A closed-end signature loan is a type of personal loan that is typically available to people with good credit. Such a loan is set up with fixed payments that cover both the principal amount of the loan and the interest due over the life of the loan. Payments and the payment period remain the same throughout the life of the loan. Various lenders, including banks and credit unions, offer these loans and may charge fees for the service in addition to the interest.
A closed-end loan is for a fixed amount of money, and once the loan is repaid, the loan is completed. This is different from open-ended loans, such as certain types of home equity loans or credit cards, where you can borrow repeatedly, up to the specified limit, and can borrow more as you repay the principal amount. If you are late paying off the closed-end loan, you will incur additional expenses, such as interest and penalties, but there are no fees for paying off the loan early, and you may be able to save some of the interest costs on the loan if you do.
You can get a closed-end signature loan for almost any purpose, such as home repair, remodeling, a wedding or a vacation.
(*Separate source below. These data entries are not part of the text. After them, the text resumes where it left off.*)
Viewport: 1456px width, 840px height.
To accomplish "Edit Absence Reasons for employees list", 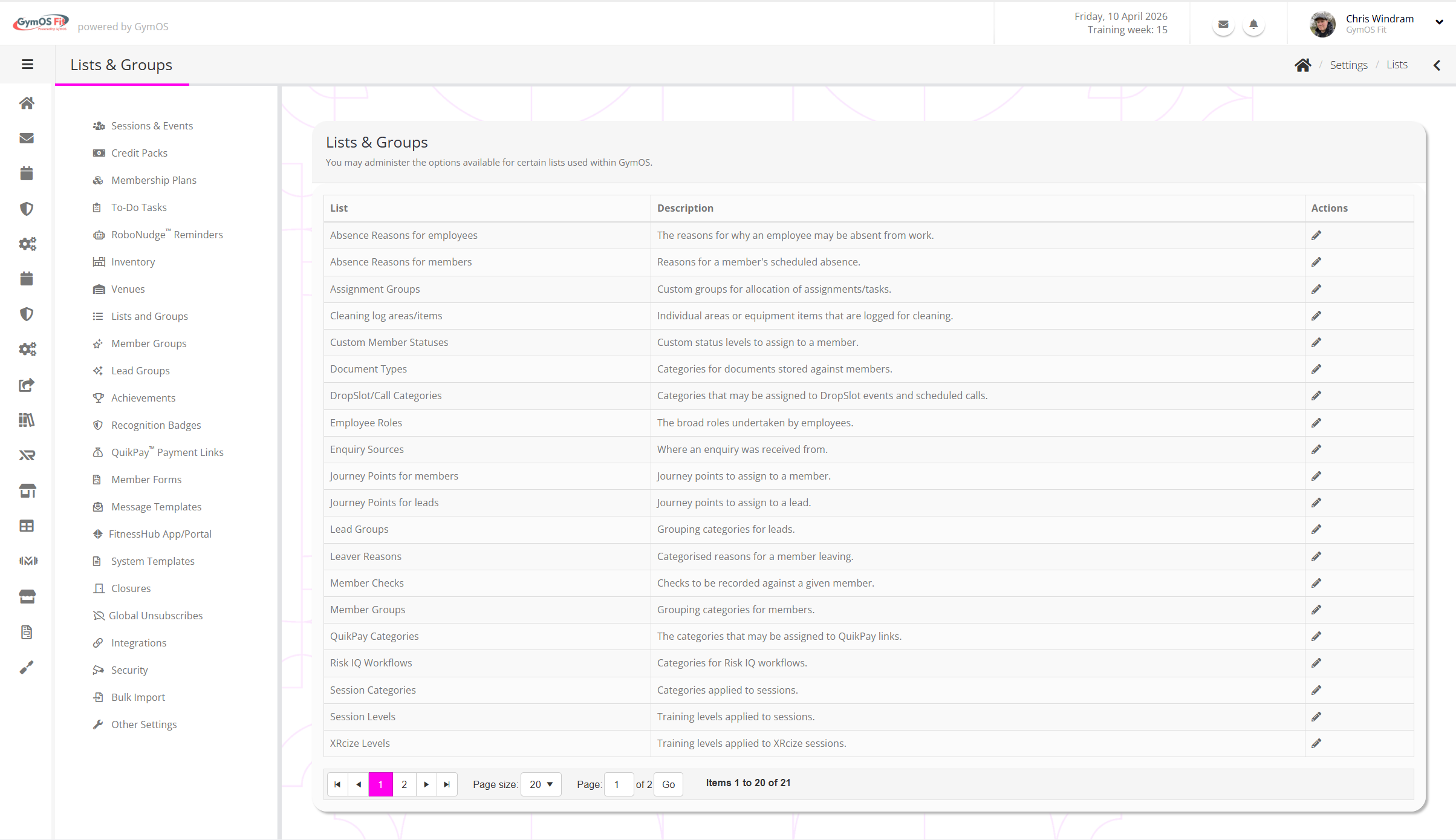I will click(x=1316, y=235).
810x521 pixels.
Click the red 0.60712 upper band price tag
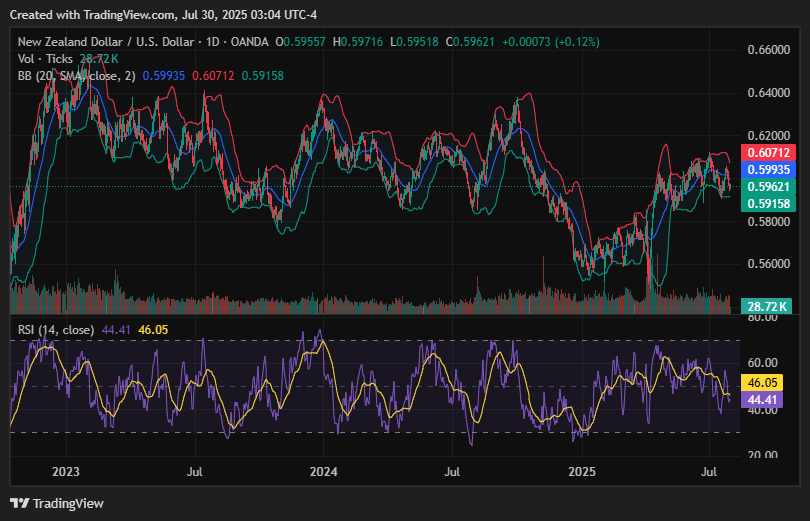tap(768, 153)
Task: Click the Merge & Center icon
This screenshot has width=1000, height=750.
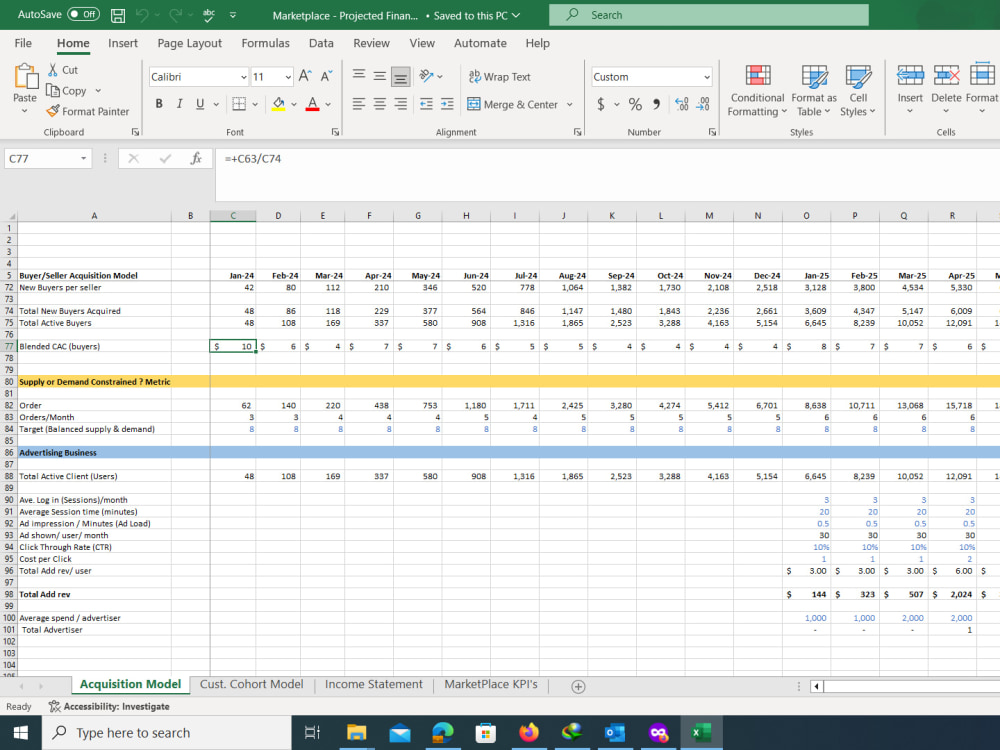Action: 474,104
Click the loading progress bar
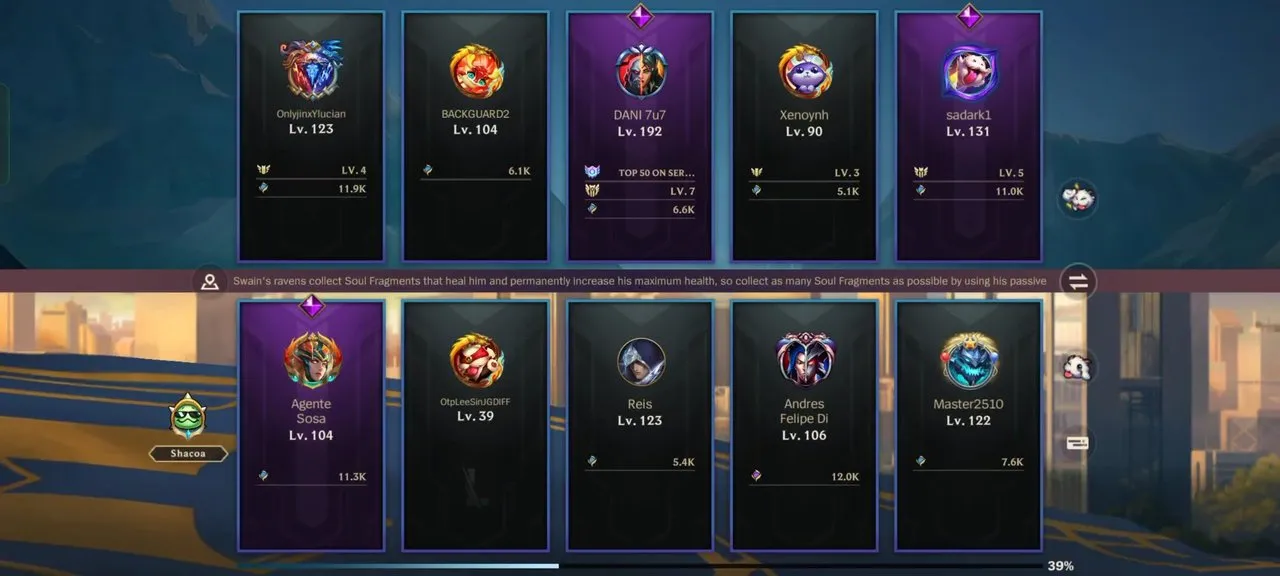The width and height of the screenshot is (1280, 576). click(640, 566)
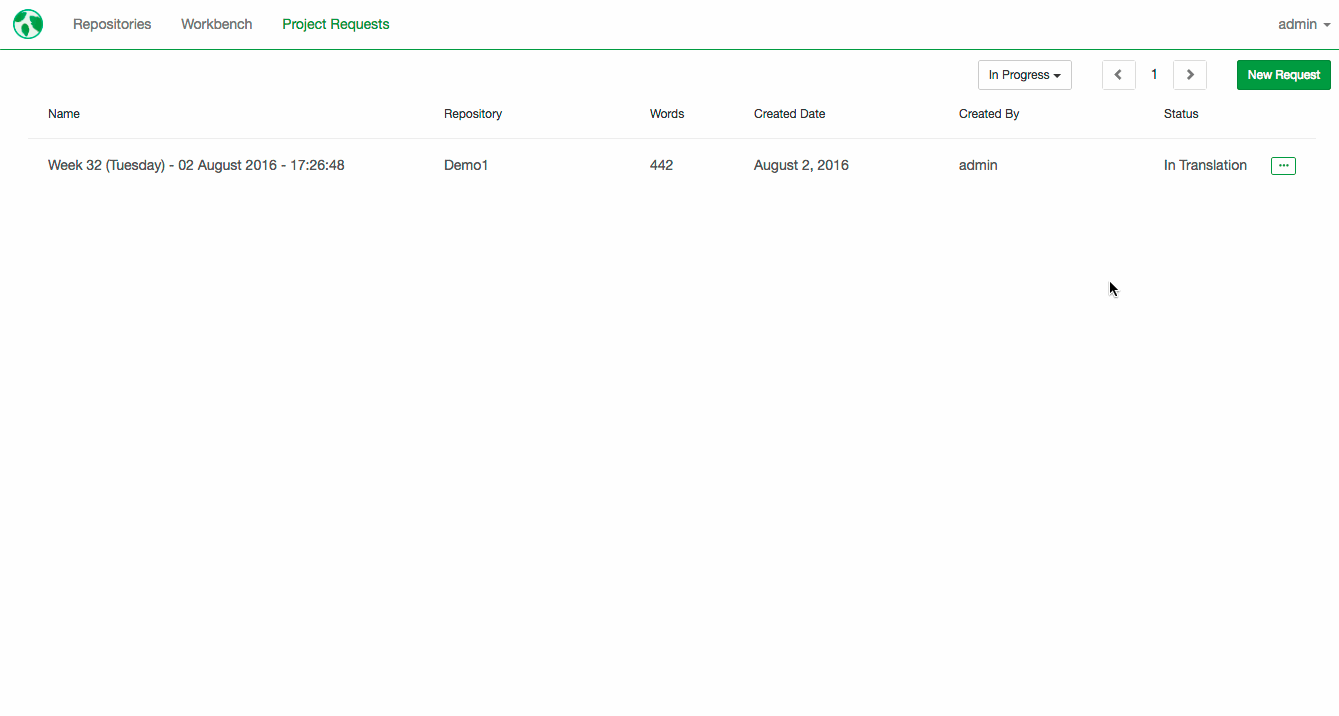Open the In Progress filter dropdown

click(x=1025, y=75)
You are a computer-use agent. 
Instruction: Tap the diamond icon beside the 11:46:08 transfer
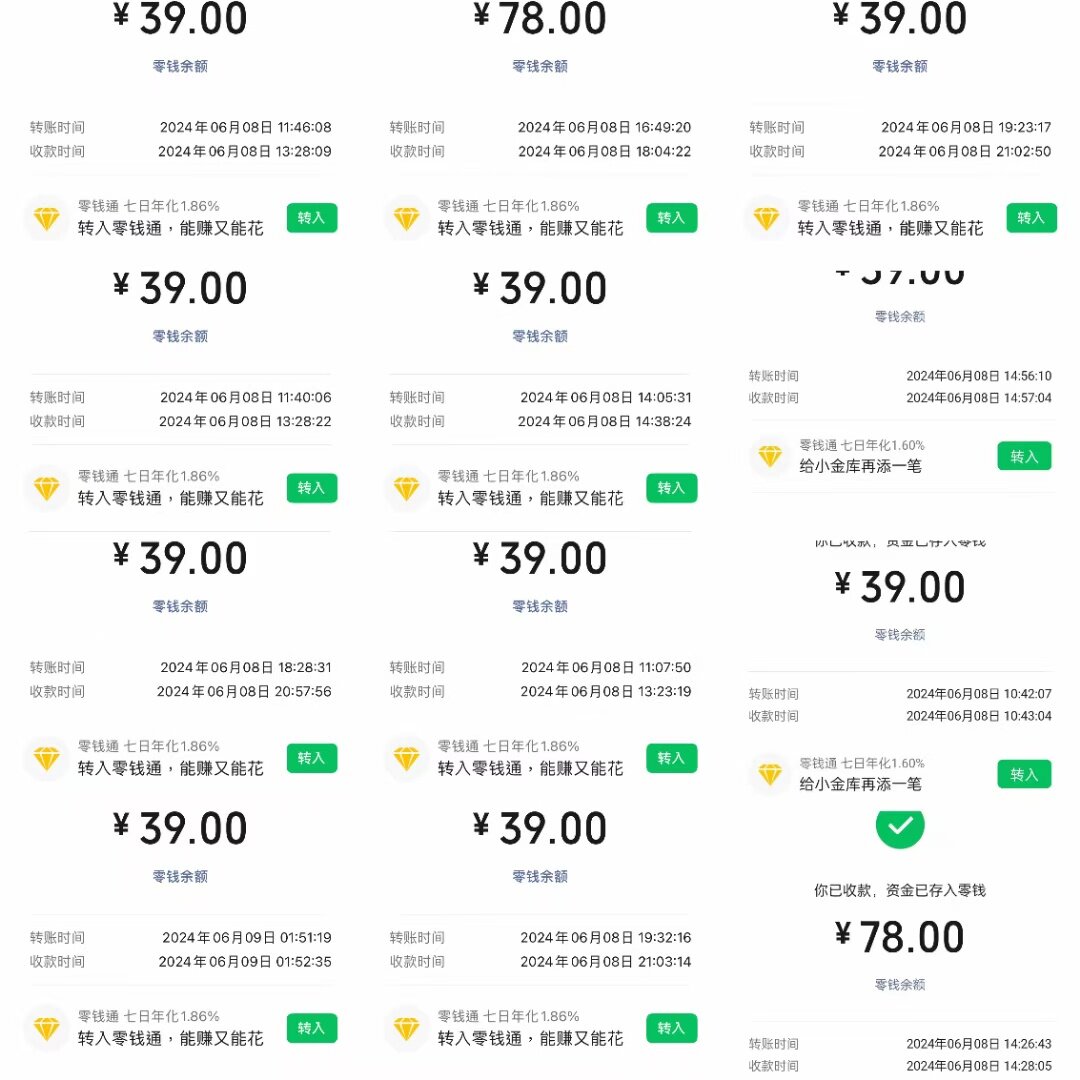pyautogui.click(x=47, y=219)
It is usually best to save the money in advance, rather than borrowing, since a loan can cost you thousands of dollars in interest and fees. When paying cash isn’t possible, as often happens in an emergency situation, a loan can help you resolve an immediate problem, but give serious consideration to the costs before borrowing money for an optional expense, such as a vacation.
The term “signature loan” indicates that this type of loan is based on your signature alone, and no collateral is required, while secured loans may require that you provide collateral such as a home, car or other items of value that can be taken and sold if the loan is not repaid. In a signature loan the lender has no collateral to take in place of payment, but it will report you to the credit bureaus if you pay late or don’t pay at all. The lender may also file a lawsuit if you default on your loan, which can result in a judgment that allows the lender to attach your bank accounts or garnish your paycheck.
If you have bad credit, you may not be able to get an unsecured, or signature, loan. If you do get one, chances are you will have to accept a higher-than-normal interest rate. Typically a lender will flatly refuse to give you a signature loan but may counter with the offer of a secured loan. The length of the loan will affect how much you end up paying overall. For example, if you borrow $10,000 at 15 percent interest for four years, you will need to make payments of almost $280 per month and will end up paying back a little over $13,300. However, if you need smaller payments, you can borrow the same amount for five years and pay less than $240 per month, but you will end up paying more than $14,200 total to cover the interest the lender will charge for the extra year.